Talvez essa falsa obrigação diga mais sobre nós mesmos do que sobre o outro. Pisamos em ovos quando o tema é relacionamento. Como qualquer ser humano normal, não queremos ser rejeitados. Porém é muito difícil medir a aceitação do outro, principalmente quando o preconceito é um fato concreto em nossas vidas.
A história que contei não prova que o transtorno bipolar não teve importância para o outro. Apenas mostra que, naquele momento, outro preconceito igualmente abominável se impôs. Foi uma situação atípica em que eu ofereci uma opção, e a escolha dele foi pelo machismo.
Revela, também, o modo irracional como eu estava lidando com a situação. Primeiro, me senti obrigada a revelar que tinha uma doença como se tivesse cometido um crime. Depois, fiquei apreensiva, esperando pela reação do outro e imaginando um julgamento que não havia se revelado. Ou, quem sabe, havia: seria o meu próprio julgamento a meu respeito? Talvez. O dele, eu nunca vou saber.
Os próprios pacientes temos uma imagem distorcida de nós mesmos, é um sintoma da doença. Muitas vezes, agimos como se o transtorno estivesse estampado em nossos rostos, não contestamos os rótulos que nos dão.
Ficamos tensos, sentimos culpa, não aproveitamos os momentos como deveríamos. Parece que estamos traindo o outro, escondendo algo crucial, o que é ridículo. Eu mesma já parei de sair com um cara porque chegou num ponto em que eu não conseguia mais esconder a medicação, que eu tomo três vezes ao dia. Então, eu preferi ser babaca e deixei que acabasse. Não me orgulho disso.

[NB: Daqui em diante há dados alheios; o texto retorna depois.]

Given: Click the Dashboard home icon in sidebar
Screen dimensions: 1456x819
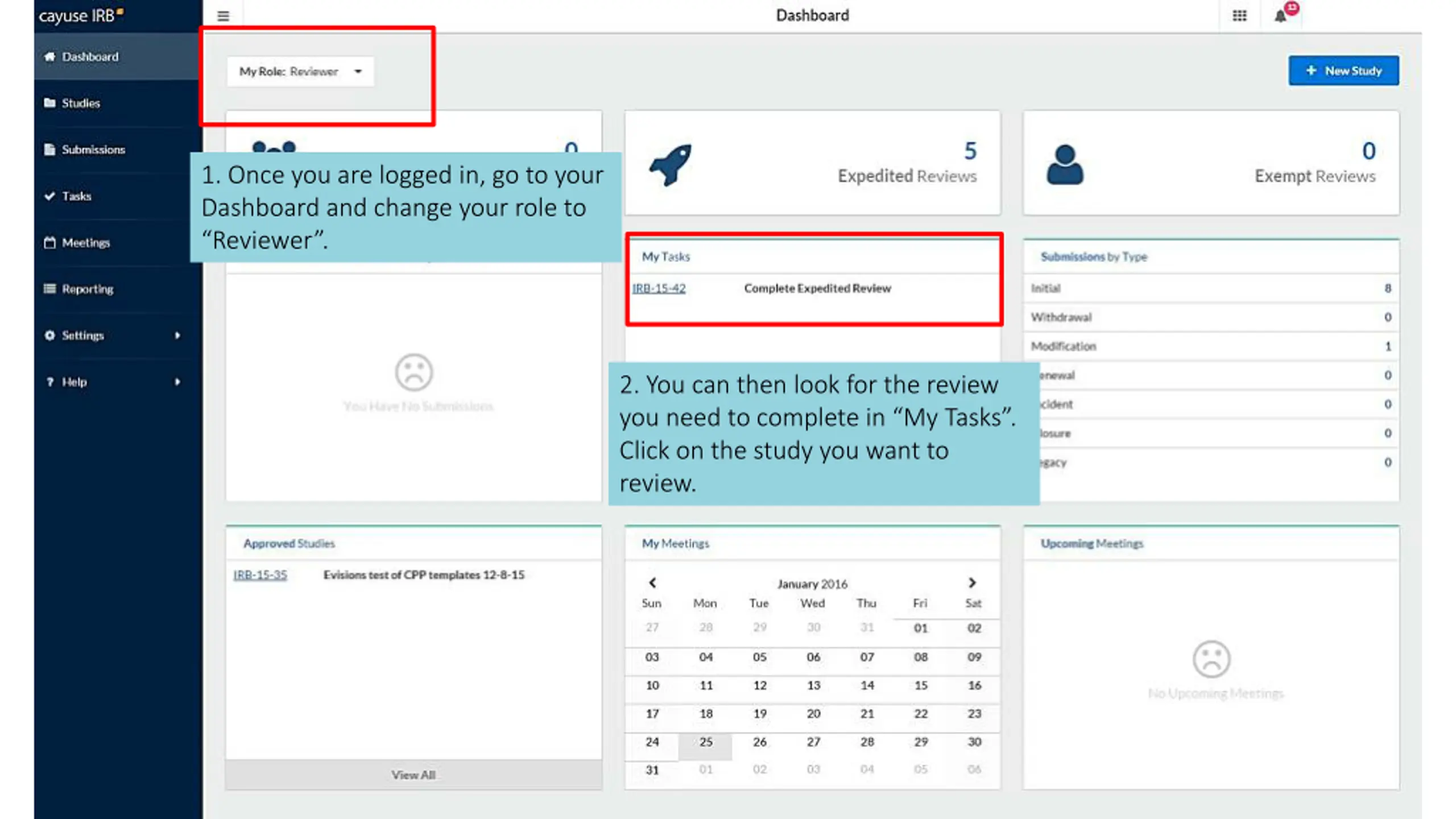Looking at the screenshot, I should pos(49,56).
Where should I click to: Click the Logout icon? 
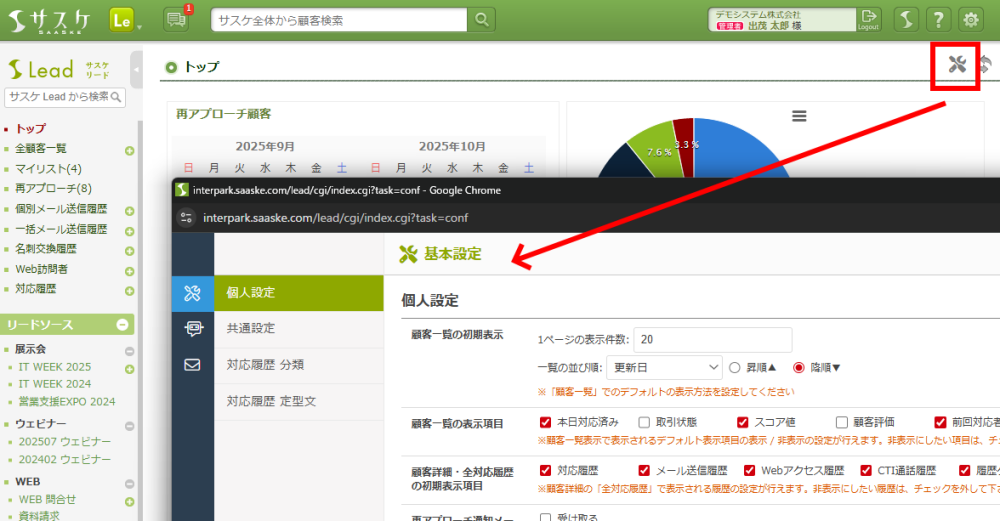tap(868, 19)
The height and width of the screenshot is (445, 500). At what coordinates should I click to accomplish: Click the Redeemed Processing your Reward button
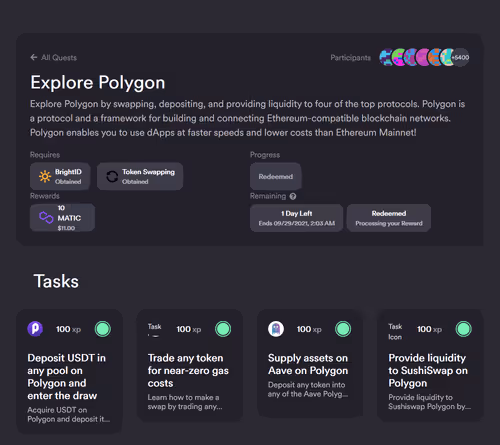(x=389, y=218)
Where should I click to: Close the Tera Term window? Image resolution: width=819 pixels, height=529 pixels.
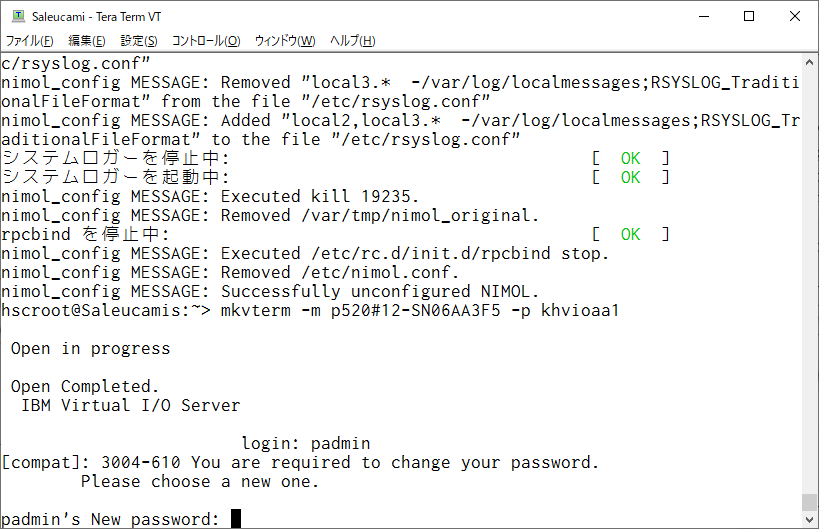click(794, 16)
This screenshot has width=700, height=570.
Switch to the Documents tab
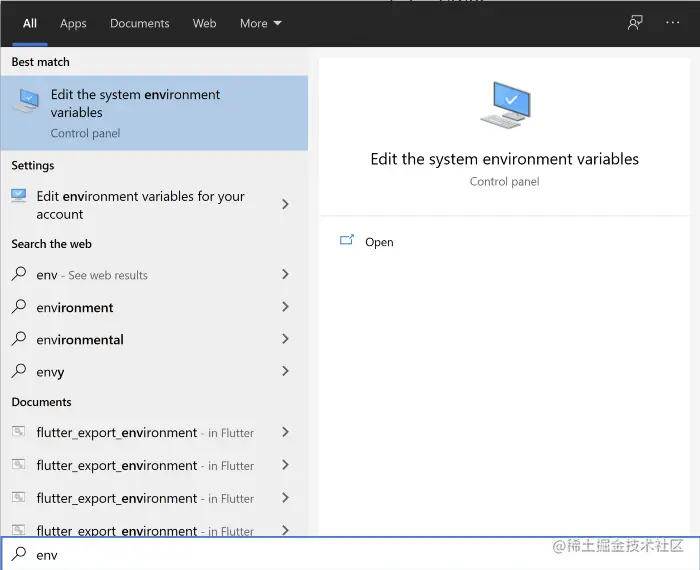pos(139,23)
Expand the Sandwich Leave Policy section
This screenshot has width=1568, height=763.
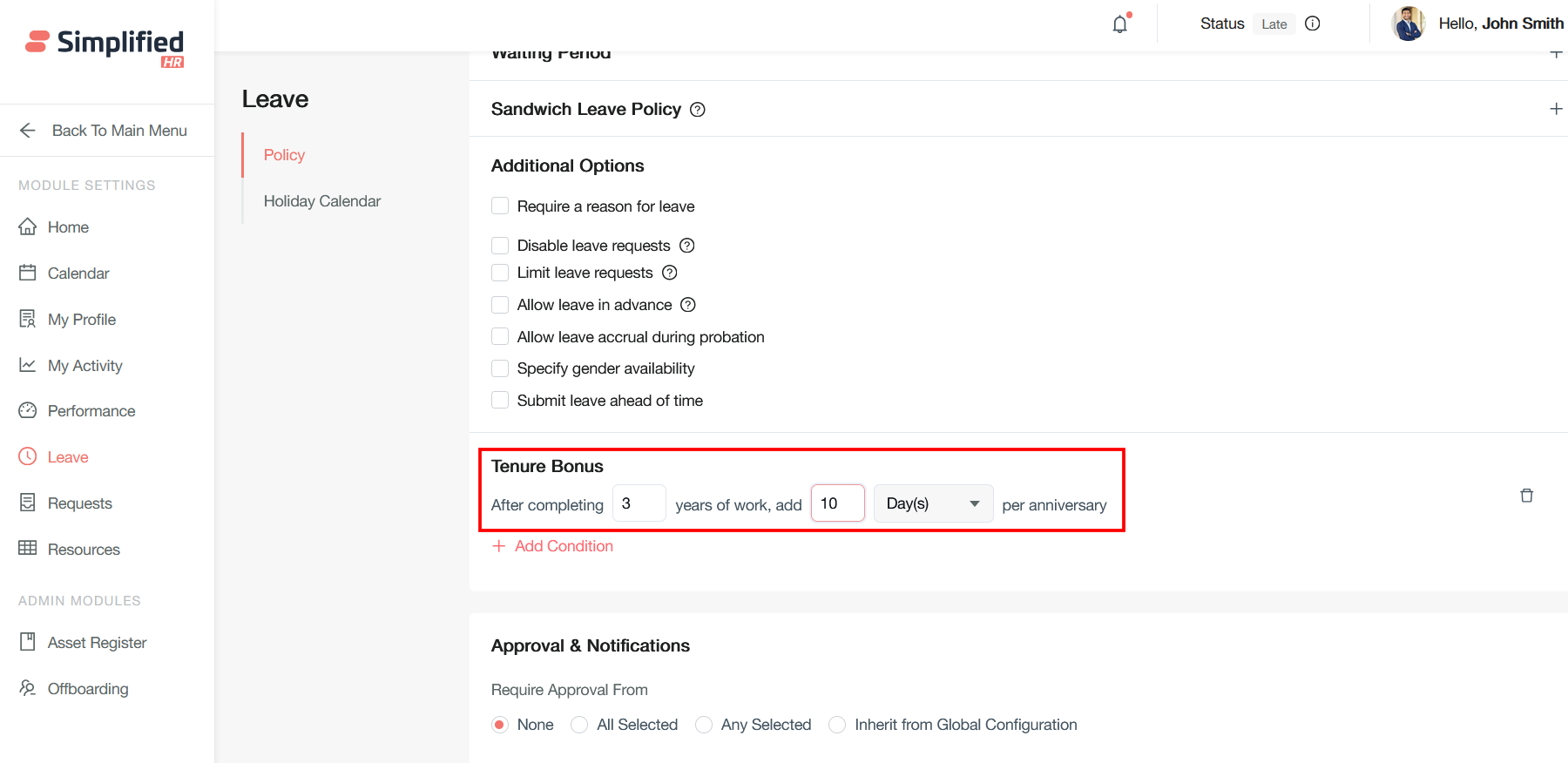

Em hipótese nenhuma isso é nossa culpa. Embora saibamos que o melhor seria quebrar essas barreiras, é muito difícil aplicar isso na prática. Como eu disse, é um sintoma e é o reflexo do preconceito que existe fora, na sociedade.
Não somos o transtorno, e o transtorno não é a gente. É uma parte – importante – de um ser muito mais complexo, que tem uma história, uma vivência, uma personalidade única. É isso que devemos apresentar ao outro. Se a história se desenrolar, o transtorno deve surgir nesse contexto.
Porque é como eu disse na seção “entenda” deste blog: Estamos por aí e só queremos viver como qualquer um. Nem mais nem menos.